Take a look at my LuCI config:
If the WAN port is working with untagged ethernet, that means you can stick with VLAN ID 2... there is no need to use VLAN 44 in that circumstance since the ISP clearly doesn't require it.
This was also tried - in the moment I change VLAN id from 44 to something else - traffic stops to flow and there's no Internet connection. In the original router, there is a setting for VLAN.
I'm starting to get very disappointed and I may try another router OS (maybe on x86 platform). OpenWRT forum is the third place where I ask my question and nothing.
You have the VLAN untagged on the port, which means that, by definition, there is no VLAN tag requirement and therefore no specific requirement about a VLAN ID.
OpenWrt generally works best with VLANs 1 and 2 intact (you can always add additional ones). But it is critical that your VLAN definitions are consistent throughout your OpenWrt config.
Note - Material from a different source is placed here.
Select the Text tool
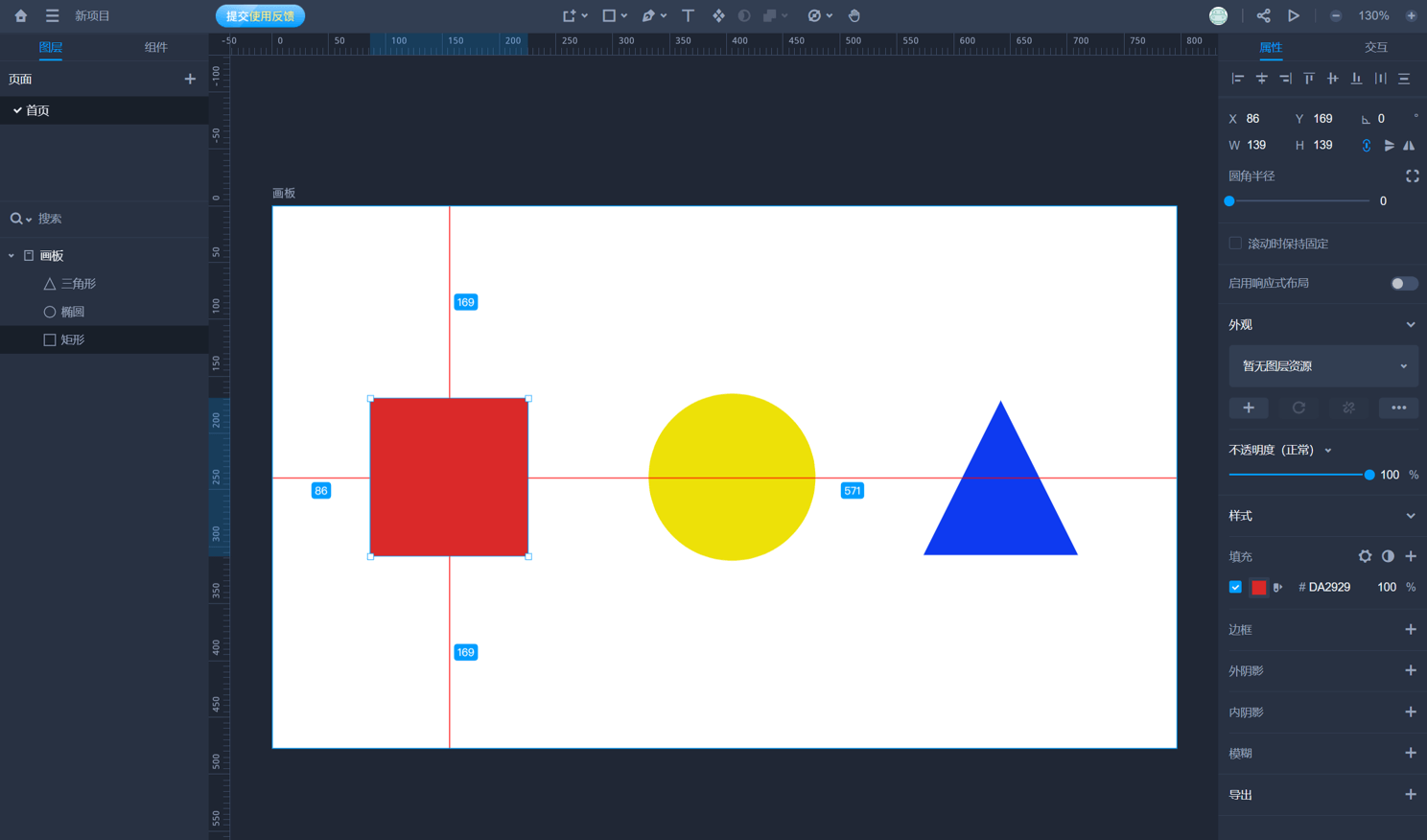The image size is (1427, 840). (x=688, y=15)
I would suspect that the reason it fails to work is that things are not consistent.
Resetting the router to defaults and leaving the VLANs as they are would be the best option.
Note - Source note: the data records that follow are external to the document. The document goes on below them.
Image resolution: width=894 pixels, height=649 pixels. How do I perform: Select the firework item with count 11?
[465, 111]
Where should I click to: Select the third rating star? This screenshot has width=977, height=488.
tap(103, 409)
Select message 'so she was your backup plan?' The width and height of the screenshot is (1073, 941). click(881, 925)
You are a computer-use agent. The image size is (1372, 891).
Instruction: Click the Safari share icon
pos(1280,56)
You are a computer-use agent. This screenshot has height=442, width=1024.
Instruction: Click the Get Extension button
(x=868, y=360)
Did this VLAN config indicate that the WAN port actually required the use of tagged frames with VLAN ID 44?
Did this VLAN config indicate that the WAN port actually required the use of tagged frames with VLAN ID 44?
No! I will try with another VLAN id and report back.
My problem is DHCP renewal and I do believe that it is far from configuring VLAN id's and interfaces. Tcpdump shows that request is being made to the server when it's trying to renew(maybe the server can't see it?).
@psherman Yes, you were right. VLAN 2 is working the same as VLAN 44. Taking my words back, maybe I've messed the config when trying. But, even with VLANs fixed, the same problem still exists!